Le directeur de la santé publique du Bas-Saint-Laurent, le Dr Sylvain Leduc.

Le directeur de la santé publique du Bas-St-Laurent apporte des précisions sur les tests rapides inutilisés par Viande duBreton de Rivière-du-Loup.

Malgré la grande propagation du virus dans, l'abattoir, la direction n'a pas utilisé les tests rapides misent à leur disposition par la Santé publique.

Selon le docteur Leduc, le CISSS n'est pas responsable de l'utilisation des tests par l'entreprise.

On nous demande de les envoyer et de les fournir, ce qu'on a fait. Maintenant, la responsabilité une fois que les tests sont entrés dans l'entreprise relève de l'entreprise. Elle doit avoir du personnel formé et les faire selon les normes. Nous, on les conseille sur comment les utiliser.

Dr Sylvain Leduc, directeur de la Santé publique au Bas-St-Laurent

L'entreprise duBreton avait donc les options de former du personnel afin d'administrer les tests ou encore d'acheter un service d'infirmières et d'infirmiers qualifiés pour venir effectuer le travail entre deux et trois fois par semaines. Ces tests restent donc une solution simple et rapide.

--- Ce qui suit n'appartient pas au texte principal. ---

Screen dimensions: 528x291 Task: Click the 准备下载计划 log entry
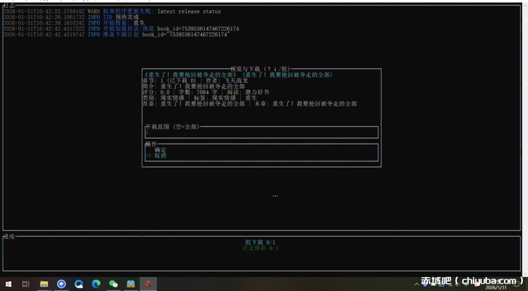pos(116,35)
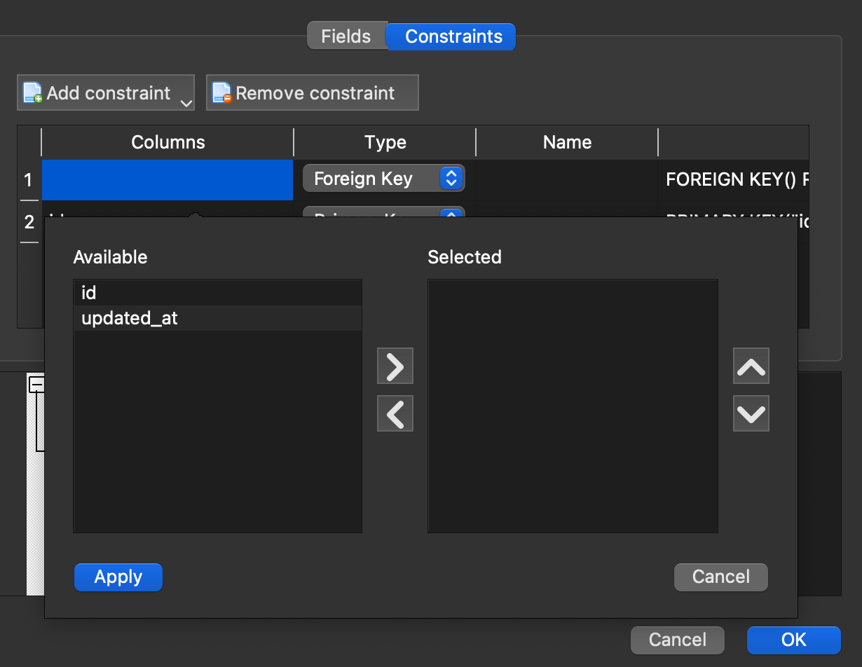
Task: Click the up arrow to reorder selection
Action: pyautogui.click(x=751, y=365)
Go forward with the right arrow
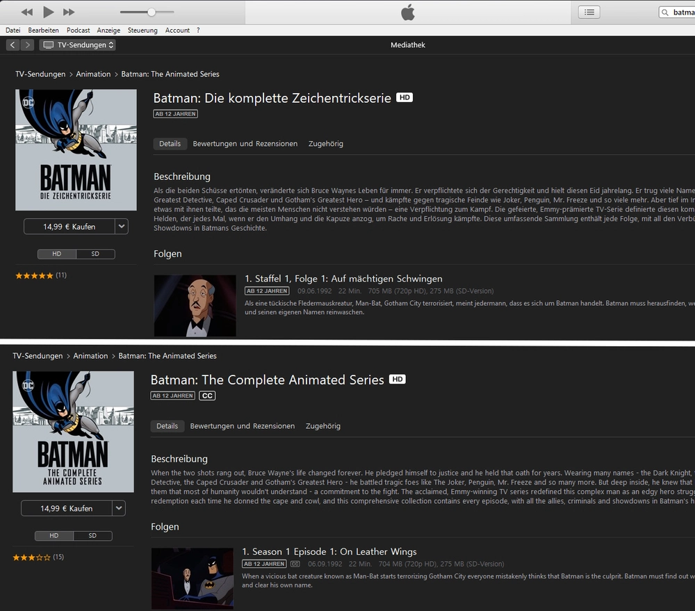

Passer un test rapide, ce n’est pas monter un réacteur nucléaire ! Mais... C'est plus compliqué que de prendre la température avec un « gun » dans le front. Ça prend une personne qui est formée et qui le fait avec les bonnes normes.

L'usine Asta de St-Alexandre-de-Kamouraska a utilisé les tests rapides et l'entreprise a réussi rapidement à freiner la propagation. 80 travailleurs de l'usine Asta ont été infectés en comparaison de 127 du côté de duBreton. Les deux abattoirs emploient entre 400 et 500 employés au sein de ses murs et pourtant on note une différence de près de 50 cas. Cependant, Dr Leduc mentionne qu'il faut être prudent lorsqu'il est question de comparaison.

Quand il y a une accélération soudaine des cas à un moment donné, ça veut dire qu'on a eu probablement des supers propagateurs dans le deuxième milieu et dans cette situation-là, même si on avait des conditions égales, on pourrait se ramasser avec plus de dommages.

Il y a cependant toujours un revers à la médaille. Les tests rapides sont efficaces, mais ne sont pas précis à 100 %. Sylvain Leduc mentionne qu'il peut être dangereux que les employés tiennent pour acquis qu'ils sont à l'abri du virus lorsqu'ils travaillent.

On ne veut pas que les travailleurs pensent que les tests négatifs sont 100% négatifs et que les mesures relâchent dans l'entreprise. C'est ça la nuance que l'on veut faire. Oui c'est utile, oui c'est utile, oui ça peut aider, mais si les mesures sont relâchées parce que tout le monde pense qui est négatif... On va perdre.